* Supplied entries *
========================================
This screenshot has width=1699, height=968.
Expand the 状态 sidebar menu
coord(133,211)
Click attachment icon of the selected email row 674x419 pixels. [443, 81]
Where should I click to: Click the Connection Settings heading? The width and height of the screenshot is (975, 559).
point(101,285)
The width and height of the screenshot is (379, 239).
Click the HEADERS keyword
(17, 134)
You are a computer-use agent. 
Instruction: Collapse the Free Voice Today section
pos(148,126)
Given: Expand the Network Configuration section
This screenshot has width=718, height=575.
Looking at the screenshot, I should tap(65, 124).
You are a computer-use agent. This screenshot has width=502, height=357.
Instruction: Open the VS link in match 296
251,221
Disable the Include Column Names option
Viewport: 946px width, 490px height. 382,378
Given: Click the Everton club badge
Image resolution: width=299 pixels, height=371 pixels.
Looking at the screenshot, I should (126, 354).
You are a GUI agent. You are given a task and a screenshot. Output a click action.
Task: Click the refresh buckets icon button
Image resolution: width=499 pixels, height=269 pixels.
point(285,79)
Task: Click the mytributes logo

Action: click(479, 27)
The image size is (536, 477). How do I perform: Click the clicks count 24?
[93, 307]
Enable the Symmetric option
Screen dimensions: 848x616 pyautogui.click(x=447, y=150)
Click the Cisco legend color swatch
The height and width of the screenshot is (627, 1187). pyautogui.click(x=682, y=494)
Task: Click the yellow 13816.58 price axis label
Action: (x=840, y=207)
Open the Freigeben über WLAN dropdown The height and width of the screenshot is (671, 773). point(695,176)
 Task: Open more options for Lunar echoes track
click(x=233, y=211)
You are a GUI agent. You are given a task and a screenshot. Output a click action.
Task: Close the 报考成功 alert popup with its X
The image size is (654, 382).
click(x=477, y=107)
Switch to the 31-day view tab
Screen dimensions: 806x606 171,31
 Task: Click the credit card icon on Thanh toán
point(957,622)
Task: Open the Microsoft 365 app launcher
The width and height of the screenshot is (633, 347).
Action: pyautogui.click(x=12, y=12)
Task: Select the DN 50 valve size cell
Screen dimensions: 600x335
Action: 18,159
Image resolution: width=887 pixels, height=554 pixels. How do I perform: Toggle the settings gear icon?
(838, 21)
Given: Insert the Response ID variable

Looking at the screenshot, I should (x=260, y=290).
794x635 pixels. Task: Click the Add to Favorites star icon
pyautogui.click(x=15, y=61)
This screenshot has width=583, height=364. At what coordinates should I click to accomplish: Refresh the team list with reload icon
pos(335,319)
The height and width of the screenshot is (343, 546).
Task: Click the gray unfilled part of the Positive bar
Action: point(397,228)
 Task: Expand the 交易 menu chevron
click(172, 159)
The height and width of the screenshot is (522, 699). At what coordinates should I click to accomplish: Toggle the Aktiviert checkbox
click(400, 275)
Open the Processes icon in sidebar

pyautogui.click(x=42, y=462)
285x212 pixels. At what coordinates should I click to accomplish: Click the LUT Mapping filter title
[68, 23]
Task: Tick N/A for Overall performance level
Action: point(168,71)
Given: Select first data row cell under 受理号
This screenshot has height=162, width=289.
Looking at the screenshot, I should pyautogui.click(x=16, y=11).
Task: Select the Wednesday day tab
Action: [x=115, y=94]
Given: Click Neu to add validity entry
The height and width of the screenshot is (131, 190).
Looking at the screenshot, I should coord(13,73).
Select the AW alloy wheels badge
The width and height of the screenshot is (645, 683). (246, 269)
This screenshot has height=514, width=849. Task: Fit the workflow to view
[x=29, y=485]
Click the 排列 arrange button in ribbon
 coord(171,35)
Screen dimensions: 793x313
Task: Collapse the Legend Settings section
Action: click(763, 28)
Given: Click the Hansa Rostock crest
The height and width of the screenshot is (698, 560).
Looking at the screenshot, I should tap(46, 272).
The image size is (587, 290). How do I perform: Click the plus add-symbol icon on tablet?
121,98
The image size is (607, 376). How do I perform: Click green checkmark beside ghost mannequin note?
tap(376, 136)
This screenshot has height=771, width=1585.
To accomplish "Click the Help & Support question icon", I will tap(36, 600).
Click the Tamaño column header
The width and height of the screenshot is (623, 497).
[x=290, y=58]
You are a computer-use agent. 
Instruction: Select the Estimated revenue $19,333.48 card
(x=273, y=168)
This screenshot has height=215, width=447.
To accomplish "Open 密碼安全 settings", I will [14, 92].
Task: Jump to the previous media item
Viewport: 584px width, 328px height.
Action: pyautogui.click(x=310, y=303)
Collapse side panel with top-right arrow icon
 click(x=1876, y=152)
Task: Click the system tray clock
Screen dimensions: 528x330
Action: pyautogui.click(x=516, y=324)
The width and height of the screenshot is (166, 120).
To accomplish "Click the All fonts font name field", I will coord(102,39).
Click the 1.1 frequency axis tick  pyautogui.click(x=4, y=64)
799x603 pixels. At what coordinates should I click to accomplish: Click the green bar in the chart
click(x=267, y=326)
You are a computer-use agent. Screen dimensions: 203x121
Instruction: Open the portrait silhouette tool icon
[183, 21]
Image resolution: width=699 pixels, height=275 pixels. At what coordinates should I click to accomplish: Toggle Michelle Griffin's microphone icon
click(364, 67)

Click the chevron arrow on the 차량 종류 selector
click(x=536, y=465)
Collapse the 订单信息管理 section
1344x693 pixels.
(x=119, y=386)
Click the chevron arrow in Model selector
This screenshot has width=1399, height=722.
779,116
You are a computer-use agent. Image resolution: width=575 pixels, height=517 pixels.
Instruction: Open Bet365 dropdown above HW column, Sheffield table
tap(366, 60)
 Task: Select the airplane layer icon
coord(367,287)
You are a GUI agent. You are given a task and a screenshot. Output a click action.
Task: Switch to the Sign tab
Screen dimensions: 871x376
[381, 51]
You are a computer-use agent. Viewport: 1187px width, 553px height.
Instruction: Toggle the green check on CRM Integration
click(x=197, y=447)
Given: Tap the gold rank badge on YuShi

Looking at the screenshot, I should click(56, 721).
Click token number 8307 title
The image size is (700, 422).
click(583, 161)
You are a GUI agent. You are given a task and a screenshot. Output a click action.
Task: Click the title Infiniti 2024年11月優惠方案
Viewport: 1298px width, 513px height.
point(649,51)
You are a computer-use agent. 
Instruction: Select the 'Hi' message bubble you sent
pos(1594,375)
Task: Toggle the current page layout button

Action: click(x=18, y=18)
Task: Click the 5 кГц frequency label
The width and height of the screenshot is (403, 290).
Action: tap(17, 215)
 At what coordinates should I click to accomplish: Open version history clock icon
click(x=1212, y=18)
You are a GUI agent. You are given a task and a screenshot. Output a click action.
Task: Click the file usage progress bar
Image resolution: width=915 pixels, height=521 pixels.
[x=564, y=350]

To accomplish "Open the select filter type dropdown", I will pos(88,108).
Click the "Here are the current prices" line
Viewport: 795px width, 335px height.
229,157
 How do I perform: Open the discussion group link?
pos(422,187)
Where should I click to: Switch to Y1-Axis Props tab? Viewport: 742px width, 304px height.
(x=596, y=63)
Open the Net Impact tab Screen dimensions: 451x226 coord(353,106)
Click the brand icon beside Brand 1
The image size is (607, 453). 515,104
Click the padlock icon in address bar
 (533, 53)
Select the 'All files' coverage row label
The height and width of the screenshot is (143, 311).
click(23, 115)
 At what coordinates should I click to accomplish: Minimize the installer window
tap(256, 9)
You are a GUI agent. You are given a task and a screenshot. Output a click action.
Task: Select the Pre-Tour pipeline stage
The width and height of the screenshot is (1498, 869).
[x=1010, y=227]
========================================
* Brief *
Reproduce the lines above verbatim, covering every one of the records.

* Finished task *
This screenshot has width=1699, height=968.
Expand the 状态 sidebar menu
coord(133,211)
Click attachment icon of the selected email row 674x419 pixels. [443, 81]
Where should I click to: Click the Connection Settings heading? The width and height of the screenshot is (975, 559).
point(101,285)
The width and height of the screenshot is (379, 239).
Click the HEADERS keyword
(17, 134)
You are a computer-use agent. 
Instruction: Collapse the Free Voice Today section
pos(148,126)
Given: Expand the Network Configuration section
This screenshot has width=718, height=575.
Looking at the screenshot, I should tap(65, 124).
You are a computer-use agent. This screenshot has width=502, height=357.
Instruction: Open the VS link in match 296
251,221
Disable the Include Column Names option
Viewport: 946px width, 490px height. 382,378
Given: Click the Everton club badge
Image resolution: width=299 pixels, height=371 pixels.
Looking at the screenshot, I should (126, 354).
You are a GUI agent. You are given a task and a screenshot. Output a click action.
Task: Click the refresh buckets icon button
Image resolution: width=499 pixels, height=269 pixels.
point(285,79)
Task: Click the mytributes logo

Action: click(479, 27)
The image size is (536, 477). How do I perform: Click the clicks count 24?
[93, 307]
Enable the Symmetric option
Screen dimensions: 848x616 pyautogui.click(x=447, y=150)
Click the Cisco legend color swatch
The height and width of the screenshot is (627, 1187). pyautogui.click(x=682, y=494)
Task: Click the yellow 13816.58 price axis label
Action: (x=840, y=207)
Open the Freigeben über WLAN dropdown The height and width of the screenshot is (671, 773). point(695,176)
 Task: Open more options for Lunar echoes track
click(x=233, y=211)
You are a GUI agent. You are given a task and a screenshot. Output a click action.
Task: Close the 报考成功 alert popup with its X
The image size is (654, 382).
click(x=477, y=107)
Switch to the 31-day view tab
Screen dimensions: 806x606 171,31
 Task: Click the credit card icon on Thanh toán
point(957,622)
Task: Open the Microsoft 365 app launcher
The width and height of the screenshot is (633, 347).
Action: pyautogui.click(x=12, y=12)
Task: Select the DN 50 valve size cell
Screen dimensions: 600x335
Action: 18,159
Image resolution: width=887 pixels, height=554 pixels. How do I perform: Toggle the settings gear icon?
(838, 21)
Given: Insert the Response ID variable

Looking at the screenshot, I should (x=260, y=290).
794x635 pixels. Task: Click the Add to Favorites star icon
pyautogui.click(x=15, y=61)
This screenshot has width=583, height=364. At what coordinates should I click to accomplish: Refresh the team list with reload icon
pos(335,319)
The height and width of the screenshot is (343, 546).
Task: Click the gray unfilled part of the Positive bar
Action: point(397,228)
 Task: Expand the 交易 menu chevron
click(172, 159)
The height and width of the screenshot is (522, 699). At what coordinates should I click to accomplish: Toggle the Aktiviert checkbox
click(400, 275)
Open the Processes icon in sidebar

pyautogui.click(x=42, y=462)
285x212 pixels. At what coordinates should I click to accomplish: Click the LUT Mapping filter title
[68, 23]
Task: Tick N/A for Overall performance level
Action: point(168,71)
Given: Select first data row cell under 受理号
This screenshot has height=162, width=289.
Looking at the screenshot, I should pyautogui.click(x=16, y=11).
Task: Select the Wednesday day tab
Action: [x=115, y=94]
Given: Click Neu to add validity entry
The height and width of the screenshot is (131, 190).
Looking at the screenshot, I should coord(13,73).
Select the AW alloy wheels badge
The width and height of the screenshot is (645, 683). (246, 269)
This screenshot has height=514, width=849. Task: Fit the workflow to view
[x=29, y=485]
Click the 排列 arrange button in ribbon
 coord(171,35)
Screen dimensions: 793x313
Task: Collapse the Legend Settings section
Action: click(763, 28)
Given: Click the Hansa Rostock crest
The height and width of the screenshot is (698, 560).
Looking at the screenshot, I should tap(46, 272).
The image size is (587, 290). How do I perform: Click the plus add-symbol icon on tablet?
121,98
The image size is (607, 376). How do I perform: Click green checkmark beside ghost mannequin note?
tap(376, 136)
This screenshot has height=771, width=1585.
To accomplish "Click the Help & Support question icon", I will tap(36, 600).
Click the Tamaño column header
The width and height of the screenshot is (623, 497).
[x=290, y=58]
You are a computer-use agent. 
Instruction: Select the Estimated revenue $19,333.48 card
(x=273, y=168)
This screenshot has height=215, width=447.
To accomplish "Open 密碼安全 settings", I will [14, 92].
Task: Jump to the previous media item
Viewport: 584px width, 328px height.
Action: pyautogui.click(x=310, y=303)
Collapse side panel with top-right arrow icon
 click(x=1876, y=152)
Task: Click the system tray clock
Screen dimensions: 528x330
Action: pyautogui.click(x=516, y=324)
The width and height of the screenshot is (166, 120).
To accomplish "Click the All fonts font name field", I will coord(102,39).
Click the 1.1 frequency axis tick  pyautogui.click(x=4, y=64)
799x603 pixels. At what coordinates should I click to accomplish: Click the green bar in the chart
click(x=267, y=326)
You are a computer-use agent. Screen dimensions: 203x121
Instruction: Open the portrait silhouette tool icon
[183, 21]
Image resolution: width=699 pixels, height=275 pixels. At what coordinates should I click to accomplish: Toggle Michelle Griffin's microphone icon
click(364, 67)

Click the chevron arrow on the 차량 종류 selector
click(x=536, y=465)
Collapse the 订单信息管理 section
1344x693 pixels.
(x=119, y=386)
Click the chevron arrow in Model selector
This screenshot has width=1399, height=722.
779,116
You are a computer-use agent. Image resolution: width=575 pixels, height=517 pixels.
Instruction: Open Bet365 dropdown above HW column, Sheffield table
tap(366, 60)
 Task: Select the airplane layer icon
coord(367,287)
You are a GUI agent. You are given a task and a screenshot. Output a click action.
Task: Switch to the Sign tab
Screen dimensions: 871x376
[381, 51]
You are a computer-use agent. Viewport: 1187px width, 553px height.
Instruction: Toggle the green check on CRM Integration
click(x=197, y=447)
Given: Tap the gold rank badge on YuShi

Looking at the screenshot, I should click(56, 721).
Click token number 8307 title
The image size is (700, 422).
click(583, 161)
You are a GUI agent. You are given a task and a screenshot. Output a click action.
Task: Click the title Infiniti 2024年11月優惠方案
Viewport: 1298px width, 513px height.
point(649,51)
You are a computer-use agent. 
Instruction: Select the 'Hi' message bubble you sent
pos(1594,375)
Task: Toggle the current page layout button

Action: click(x=18, y=18)
Task: Click the 5 кГц frequency label
The width and height of the screenshot is (403, 290).
Action: tap(17, 215)
 At what coordinates should I click to accomplish: Open version history clock icon
click(x=1212, y=18)
You are a GUI agent. You are given a task and a screenshot. Output a click action.
Task: Click the file usage progress bar
Image resolution: width=915 pixels, height=521 pixels.
[x=564, y=350]

To accomplish "Open the select filter type dropdown", I will pos(88,108).
Click the "Here are the current prices" line
Viewport: 795px width, 335px height.
229,157
 How do I perform: Open the discussion group link?
pos(422,187)
Where should I click to: Switch to Y1-Axis Props tab? Viewport: 742px width, 304px height.
(x=596, y=63)
Open the Net Impact tab Screen dimensions: 451x226 coord(353,106)
Click the brand icon beside Brand 1
The image size is (607, 453). 515,104
Click the padlock icon in address bar
 (533, 53)
Select the 'All files' coverage row label
The height and width of the screenshot is (143, 311).
click(23, 115)
 At what coordinates should I click to accomplish: Minimize the installer window
tap(256, 9)
You are a GUI agent. You are given a task and a screenshot. Output a click action.
Task: Select the Pre-Tour pipeline stage
The width and height of the screenshot is (1498, 869).
[x=1010, y=227]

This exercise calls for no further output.